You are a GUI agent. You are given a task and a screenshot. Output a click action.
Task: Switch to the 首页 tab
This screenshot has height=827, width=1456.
-------------------------
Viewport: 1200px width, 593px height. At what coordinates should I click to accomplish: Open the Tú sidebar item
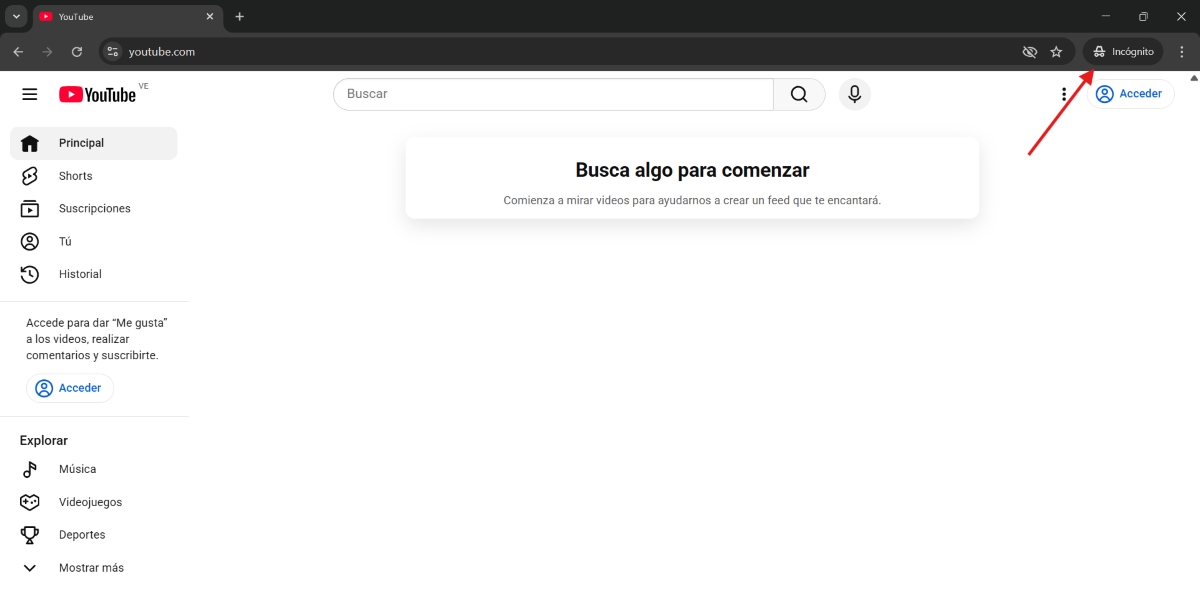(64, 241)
-------------------------
* **Work instructions**
Rewrite as a numbered list the lines of the data starting at the line that contains "You are a GUI" and ending at the line that contains "This screenshot has height=827, width=1456.", omitting any blank lines.

* **Result**
1. You are a GUI agent. You are given a task and a screenshot. Output a click action.
2. Task: Switch to the 首页 tab
3. This screenshot has height=827, width=1456.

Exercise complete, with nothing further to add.